-- begin --

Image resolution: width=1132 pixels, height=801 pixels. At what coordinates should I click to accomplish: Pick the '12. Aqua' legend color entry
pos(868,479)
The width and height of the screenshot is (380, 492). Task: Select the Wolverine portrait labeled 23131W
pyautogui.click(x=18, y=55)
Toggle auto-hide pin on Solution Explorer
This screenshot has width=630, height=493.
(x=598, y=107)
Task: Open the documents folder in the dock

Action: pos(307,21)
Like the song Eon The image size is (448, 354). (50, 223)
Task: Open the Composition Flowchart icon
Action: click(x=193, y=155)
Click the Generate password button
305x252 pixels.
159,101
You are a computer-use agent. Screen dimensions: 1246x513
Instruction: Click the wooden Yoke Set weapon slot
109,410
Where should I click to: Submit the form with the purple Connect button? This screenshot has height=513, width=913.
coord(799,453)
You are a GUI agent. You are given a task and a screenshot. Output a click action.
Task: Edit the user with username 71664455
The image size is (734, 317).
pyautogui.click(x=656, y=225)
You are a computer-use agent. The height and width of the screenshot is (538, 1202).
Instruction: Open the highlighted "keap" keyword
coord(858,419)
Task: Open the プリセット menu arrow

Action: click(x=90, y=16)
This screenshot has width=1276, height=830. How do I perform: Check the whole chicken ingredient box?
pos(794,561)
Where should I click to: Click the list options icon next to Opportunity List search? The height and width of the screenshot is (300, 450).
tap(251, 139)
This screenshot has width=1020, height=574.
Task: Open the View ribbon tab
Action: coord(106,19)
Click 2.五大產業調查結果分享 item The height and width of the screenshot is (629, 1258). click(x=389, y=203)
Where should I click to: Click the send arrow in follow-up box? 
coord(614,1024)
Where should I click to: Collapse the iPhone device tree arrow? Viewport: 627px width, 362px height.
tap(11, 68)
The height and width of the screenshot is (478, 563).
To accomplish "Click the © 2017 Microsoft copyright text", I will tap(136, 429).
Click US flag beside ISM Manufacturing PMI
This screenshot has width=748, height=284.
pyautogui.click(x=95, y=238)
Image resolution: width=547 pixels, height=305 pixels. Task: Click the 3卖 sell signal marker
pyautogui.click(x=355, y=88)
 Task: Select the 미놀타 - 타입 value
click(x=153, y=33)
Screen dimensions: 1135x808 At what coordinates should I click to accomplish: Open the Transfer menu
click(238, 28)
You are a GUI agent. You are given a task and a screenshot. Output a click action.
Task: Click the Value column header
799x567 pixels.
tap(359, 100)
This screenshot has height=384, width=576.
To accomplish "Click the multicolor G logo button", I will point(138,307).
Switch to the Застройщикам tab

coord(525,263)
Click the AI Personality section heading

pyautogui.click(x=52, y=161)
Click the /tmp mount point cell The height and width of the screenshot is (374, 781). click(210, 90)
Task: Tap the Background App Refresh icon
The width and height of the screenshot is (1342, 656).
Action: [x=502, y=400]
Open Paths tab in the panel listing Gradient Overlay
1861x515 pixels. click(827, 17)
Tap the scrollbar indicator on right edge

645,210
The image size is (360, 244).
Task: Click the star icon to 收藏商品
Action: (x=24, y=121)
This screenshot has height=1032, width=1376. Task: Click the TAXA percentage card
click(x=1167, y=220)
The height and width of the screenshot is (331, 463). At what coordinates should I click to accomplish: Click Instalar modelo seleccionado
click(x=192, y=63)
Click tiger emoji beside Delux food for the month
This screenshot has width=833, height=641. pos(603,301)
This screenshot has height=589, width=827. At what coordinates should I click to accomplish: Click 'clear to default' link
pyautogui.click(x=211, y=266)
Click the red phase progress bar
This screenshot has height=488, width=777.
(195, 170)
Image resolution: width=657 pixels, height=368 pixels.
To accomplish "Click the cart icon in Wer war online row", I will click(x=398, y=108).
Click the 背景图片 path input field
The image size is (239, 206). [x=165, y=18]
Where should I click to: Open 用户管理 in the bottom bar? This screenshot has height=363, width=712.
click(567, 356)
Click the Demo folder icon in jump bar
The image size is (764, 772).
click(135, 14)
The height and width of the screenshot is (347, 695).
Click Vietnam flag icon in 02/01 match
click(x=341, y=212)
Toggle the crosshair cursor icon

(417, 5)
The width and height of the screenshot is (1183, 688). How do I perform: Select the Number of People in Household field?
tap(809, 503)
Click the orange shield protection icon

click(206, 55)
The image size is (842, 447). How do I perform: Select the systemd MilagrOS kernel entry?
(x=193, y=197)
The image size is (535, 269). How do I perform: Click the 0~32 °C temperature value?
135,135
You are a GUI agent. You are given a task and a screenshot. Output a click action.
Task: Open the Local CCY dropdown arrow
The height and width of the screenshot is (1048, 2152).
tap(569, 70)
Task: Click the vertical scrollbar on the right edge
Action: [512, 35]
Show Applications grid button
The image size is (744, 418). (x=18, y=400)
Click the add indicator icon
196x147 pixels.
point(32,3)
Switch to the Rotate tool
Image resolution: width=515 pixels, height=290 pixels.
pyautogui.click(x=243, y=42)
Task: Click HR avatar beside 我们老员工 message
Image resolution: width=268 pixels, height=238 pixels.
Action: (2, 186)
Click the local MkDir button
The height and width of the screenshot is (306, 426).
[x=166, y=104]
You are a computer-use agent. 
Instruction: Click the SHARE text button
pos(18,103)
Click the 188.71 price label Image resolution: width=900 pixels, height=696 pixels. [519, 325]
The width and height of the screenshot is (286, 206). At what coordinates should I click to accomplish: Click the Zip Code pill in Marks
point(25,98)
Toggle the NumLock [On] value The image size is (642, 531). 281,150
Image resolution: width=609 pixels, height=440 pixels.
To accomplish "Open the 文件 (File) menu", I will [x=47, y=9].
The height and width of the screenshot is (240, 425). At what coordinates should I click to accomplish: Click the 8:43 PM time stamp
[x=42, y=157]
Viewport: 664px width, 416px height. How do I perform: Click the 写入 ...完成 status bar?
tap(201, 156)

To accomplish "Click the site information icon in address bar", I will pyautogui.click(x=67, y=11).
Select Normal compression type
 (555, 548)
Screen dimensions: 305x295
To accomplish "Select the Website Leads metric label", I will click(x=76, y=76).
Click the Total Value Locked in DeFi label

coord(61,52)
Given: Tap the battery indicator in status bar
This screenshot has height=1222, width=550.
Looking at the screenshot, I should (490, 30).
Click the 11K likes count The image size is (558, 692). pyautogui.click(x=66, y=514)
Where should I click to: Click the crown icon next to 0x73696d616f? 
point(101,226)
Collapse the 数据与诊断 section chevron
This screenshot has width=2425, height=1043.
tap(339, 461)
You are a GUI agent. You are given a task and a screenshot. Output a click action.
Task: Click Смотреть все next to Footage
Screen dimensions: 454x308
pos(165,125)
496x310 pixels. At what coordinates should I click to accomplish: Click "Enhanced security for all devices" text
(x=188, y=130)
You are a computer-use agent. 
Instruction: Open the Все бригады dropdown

-- end --

Exercise objective:
Give the listing above as a JSON list of strings, one string per line, with blank lines omitted.

Exercise result:
[
  "Image resolution: width=1132 pixels, height=801 pixels. At what coordinates should I click to accomplish: Pick the '12. Aqua' legend color entry",
  "pos(868,479)",
  "The width and height of the screenshot is (380, 492). Task: Select the Wolverine portrait labeled 23131W",
  "pyautogui.click(x=18, y=55)",
  "Toggle auto-hide pin on Solution Explorer",
  "This screenshot has width=630, height=493.",
  "(x=598, y=107)",
  "Task: Open the documents folder in the dock",
  "Action: pos(307,21)",
  "Like the song Eon The image size is (448, 354). (50, 223)",
  "Task: Open the Composition Flowchart icon",
  "Action: click(x=193, y=155)",
  "Click the Generate password button",
  "305x252 pixels.",
  "159,101",
  "You are a computer-use agent. Screen dimensions: 1246x513",
  "Instruction: Click the wooden Yoke Set weapon slot",
  "109,410",
  "Where should I click to: Submit the form with the purple Connect button? This screenshot has height=513, width=913.",
  "coord(799,453)",
  "You are a GUI agent. You are given a task and a screenshot. Output a click action.",
  "Task: Edit the user with username 71664455",
  "The image size is (734, 317).",
  "pyautogui.click(x=656, y=225)",
  "You are a computer-use agent. The height and width of the screenshot is (538, 1202).",
  "Instruction: Open the highlighted \"keap\" keyword",
  "coord(858,419)",
  "Task: Open the プリセット menu arrow",
  "Action: click(x=90, y=16)",
  "This screenshot has width=1276, height=830. How do I perform: Check the whole chicken ingredient box?",
  "pos(794,561)",
  "Where should I click to: Click the list options icon next to Opportunity List search? The height and width of the screenshot is (300, 450).",
  "tap(251, 139)",
  "This screenshot has width=1020, height=574.",
  "Task: Open the View ribbon tab",
  "Action: coord(106,19)",
  "Click 2.五大產業調查結果分享 item The height and width of the screenshot is (629, 1258). click(x=389, y=203)",
  "Where should I click to: Click the send arrow in follow-up box? ",
  "coord(614,1024)",
  "Where should I click to: Collapse the iPhone device tree arrow? Viewport: 627px width, 362px height.",
  "tap(11, 68)",
  "The height and width of the screenshot is (478, 563).",
  "To accomplish \"Click the © 2017 Microsoft copyright text\", I will tap(136, 429).",
  "Click US flag beside ISM Manufacturing PMI",
  "This screenshot has width=748, height=284.",
  "pyautogui.click(x=95, y=238)",
  "Image resolution: width=547 pixels, height=305 pixels. Task: Click the 3卖 sell signal marker",
  "pyautogui.click(x=355, y=88)",
  " Task: Select the 미놀타 - 타입 value",
  "click(x=153, y=33)",
  "Screen dimensions: 1135x808 At what coordinates should I click to accomplish: Open the Transfer menu",
  "click(238, 28)",
  "You are a GUI agent. You are given a task and a screenshot. Output a click action.",
  "Task: Click the Value column header",
  "799x567 pixels.",
  "tap(359, 100)",
  "This screenshot has height=384, width=576.",
  "To accomplish \"Click the multicolor G logo button\", I will point(138,307).",
  "Switch to the Застройщикам tab",
  "coord(525,263)",
  "Click the AI Personality section heading",
  "pyautogui.click(x=52, y=161)",
  "Click the /tmp mount point cell The height and width of the screenshot is (374, 781). click(210, 90)",
  "Task: Tap the Background App Refresh icon",
  "The width and height of the screenshot is (1342, 656).",
  "Action: [x=502, y=400]",
  "Open Paths tab in the panel listing Gradient Overlay",
  "1861x515 pixels. click(827, 17)",
  "Tap the scrollbar indicator on right edge",
  "645,210",
  "The image size is (360, 244).",
  "Task: Click the star icon to 收藏商品",
  "Action: (x=24, y=121)",
  "This screenshot has height=1032, width=1376. Task: Click the TAXA percentage card",
  "click(x=1167, y=220)",
  "The height and width of the screenshot is (331, 463). At what coordinates should I click to accomplish: Click Instalar modelo seleccionado",
  "click(x=192, y=63)",
  "Click tiger emoji beside Delux food for the month",
  "This screenshot has width=833, height=641. pos(603,301)",
  "This screenshot has height=589, width=827. At what coordinates should I click to accomplish: Click 'clear to default' link",
  "pyautogui.click(x=211, y=266)",
  "Click the red phase progress bar",
  "This screenshot has height=488, width=777.",
  "(195, 170)",
  "Image resolution: width=657 pixels, height=368 pixels.",
  "To accomplish \"Click the cart icon in Wer war online row\", I will click(x=398, y=108).",
  "Click the 背景图片 path input field",
  "The image size is (239, 206). [x=165, y=18]",
  "Where should I click to: Open 用户管理 in the bottom bar? This screenshot has height=363, width=712.",
  "click(567, 356)",
  "Click the Demo folder icon in jump bar",
  "The image size is (764, 772).",
  "click(135, 14)",
  "The height and width of the screenshot is (347, 695).",
  "Click Vietnam flag icon in 02/01 match",
  "click(x=341, y=212)",
  "Toggle the crosshair cursor icon",
  "(417, 5)",
  "The width and height of the screenshot is (1183, 688). How do I perform: Select the Number of People in Household field?",
  "tap(809, 503)",
  "Click the orange shield protection icon",
  "click(206, 55)",
  "The image size is (842, 447). How do I perform: Select the systemd MilagrOS kernel entry?",
  "(x=193, y=197)",
  "The image size is (535, 269). How do I perform: Click the 0~32 °C temperature value?",
  "135,135",
  "You are a GUI agent. You are given a task and a screenshot. Output a click action.",
  "Task: Open the Local CCY dropdown arrow",
  "The height and width of the screenshot is (1048, 2152).",
  "tap(569, 70)",
  "Task: Click the vertical scrollbar on the right edge",
  "Action: [512, 35]",
  "Show Applications grid button",
  "The image size is (744, 418). (x=18, y=400)",
  "Click the add indicator icon",
  "196x147 pixels.",
  "point(32,3)",
  "Switch to the Rotate tool",
  "Image resolution: width=515 pixels, height=290 pixels.",
  "pyautogui.click(x=243, y=42)",
  "Task: Click HR avatar beside 我们老员工 message",
  "Image resolution: width=268 pixels, height=238 pixels.",
  "Action: (2, 186)",
  "Click the local MkDir button",
  "The height and width of the screenshot is (306, 426).",
  "[x=166, y=104]",
  "You are a computer-use agent. ",
  "Instruction: Click the SHARE text button",
  "pos(18,103)",
  "Click the 188.71 price label Image resolution: width=900 pixels, height=696 pixels. [519, 325]",
  "The width and height of the screenshot is (286, 206). At what coordinates should I click to accomplish: Click the Zip Code pill in Marks",
  "point(25,98)",
  "Toggle the NumLock [On] value The image size is (642, 531). 281,150",
  "Image resolution: width=609 pixels, height=440 pixels.",
  "To accomplish \"Open the 文件 (File) menu\", I will [x=47, y=9].",
  "The height and width of the screenshot is (240, 425). At what coordinates should I click to accomplish: Click the 8:43 PM time stamp",
  "[x=42, y=157]",
  "Viewport: 664px width, 416px height. How do I perform: Click the 写入 ...完成 status bar?",
  "tap(201, 156)",
  "To accomplish \"Click the site information icon in address bar\", I will pyautogui.click(x=67, y=11).",
  "Select Normal compression type",
  " (555, 548)",
  "Screen dimensions: 305x295",
  "To accomplish \"Select the Website Leads metric label\", I will click(x=76, y=76).",
  "Click the Total Value Locked in DeFi label",
  "coord(61,52)",
  "Given: Tap the battery indicator in status bar",
  "This screenshot has height=1222, width=550.",
  "Looking at the screenshot, I should (490, 30).",
  "Click the 11K likes count The image size is (558, 692). pyautogui.click(x=66, y=514)",
  "Where should I click to: Click the crown icon next to 0x73696d616f? ",
  "point(101,226)",
  "Collapse the 数据与诊断 section chevron",
  "This screenshot has width=2425, height=1043.",
  "tap(339, 461)",
  "You are a GUI agent. You are given a task and a screenshot. Output a click action.",
  "Task: Click Смотреть все next to Footage",
  "Screen dimensions: 454x308",
  "pos(165,125)",
  "496x310 pixels. At what coordinates should I click to accomplish: Click \"Enhanced security for all devices\" text",
  "(x=188, y=130)",
  "You are a computer-use agent. ",
  "Instruction: Open the Все бригады dropdown"
]